In queste settimane altri colossi, tra cui Snap, eBay, Alphabet e PayPal, hanno eliminato centinaia o migliaia di ruoli ciascuno. E ancora: Google ha licenziato diverse centinaia di dipendenti, mentre Amazon dirà addio al 35% dei dipendenti di Twitch e ad altre centinaia di persone che fanno parte degli staff Prime Video e Amazon Mgm Studioso. Le aziende stanno rivalutando le aree prioritarie di investimento e tagliando posizioni in divisioni costose, ma non fondamentali, come ha affermato Daniel Keum, professore associato di management presso la Columbia Business School.

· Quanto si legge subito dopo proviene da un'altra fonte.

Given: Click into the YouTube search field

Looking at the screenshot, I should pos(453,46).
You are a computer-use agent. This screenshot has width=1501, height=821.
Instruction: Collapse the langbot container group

Perché le Big Tech tagliano posti di lavoro
Il motivo? La pandemia è stato un periodo di assunzioni sfrenate, determinate da un notevole aumento della domanda di servizi digitali durante i vari lockdown, che però non si è tradotto in uno stile di vita diffuso e duraturo, o comunque si è trattato di un trend che poi ha perso parte della sua intensità. Per questo motivo ora si cerca di riorganizzare la forza lavoro per investire risorse in nuove aree, in primis quella dell’intelligenza artificiale generativa, in modo da prepararsi a una nuova fase di crescita, come spiegano gli analisti intervistati dal Financial Times.
Se tra il 2019 e il 2023 sono stati creati 900.000 posti di lavoro, con Meta, Amazon, Microsoft, Google e Apple che attualmente impiegano 2,16 milioni di persone, il 71% in più rispetto a prima della pandemia, oramai è in corso la fase dell’attenzione ai costi, che gli azionisti apprezzano.
Come far crescere i profitti
Contemporaneamente le grandi aziende tecnologiche hanno messo a segno un aumento dei profitti di ben 10 miliardi di dollari grazie a una modifica contabile alla stima della durata dei server, ovvero all’estensione della lunghezza di vita ipotizzabile per le apparecchiature tecniche. Nell’ambito della contabilità finanziaria, infatti, le aziende stimano la durata dei beni per calcolare quanto velocemente svalutarli, influendo sull’importo che addebitano ogni anno ai profitti.
E così, la società madre di Google, Alphabet, ha ridotto i costi di ammortamento estendendo la vita lavorativa dei suoi server e delle apparecchiature di rete rispettivamente da quattro e cinque anni a sei anni, risparmiando 3,9 miliardi di dollari nel 2023 e aumentando l’utile netto di 3 miliardi di dollari per anno, secondo i calcoli. Allo stesso modo Microsoft ha deciso che i suoi server dureranno sei anni, non quattro, il che ha aumentato il suo reddito netto di 3 miliardi di dollari lo scorso anno; la settimana scorsa la società ha affermato che “i progressi tecnologici” e la “maggiore efficienza” nel modo in cui gestisce le sue apparecchiature hanno permesso di prolungarne la vita stimata. Altro esempio è quello di Amazon, che ha migliorato i propri ricavi di 2,8 miliardi di dollari nel 2022 grazie a una riduzione dei costi di ammortamento di 3,6 miliardi di dollari e all’estensione della vita dei suoi server da quattro a cinque anni.
Il caso della società SAP
Tornando ai piani di riduzione dei dipendenti, emblematico è il caso della società di software aziendale SAP, come racconta sempre il Financial Times: a gennaio l’azienda ha presentato una “trasformazione a livello aziendale” che includerà l’eliminazione di circa 8.000 posti di lavoro, mentre aumenterà l’attenzione sull’intelligenza artificiale. Il numero dei dipendenti, però, alla fine del 2024 dovrebbe essere “simile ai livelli attuali”, perché questa non sarà “una perdita netta di posti di lavoro, ma più una riqualificazione”.
“Dobbiamo diventare più efficienti declassando alcune delle attività esistenti, ma dobbiamo anche investire nelle novità”, ha affermato a sua volta l’amministratore delegato di Spotify, Daniel Ek. Non resta che stare a vedere.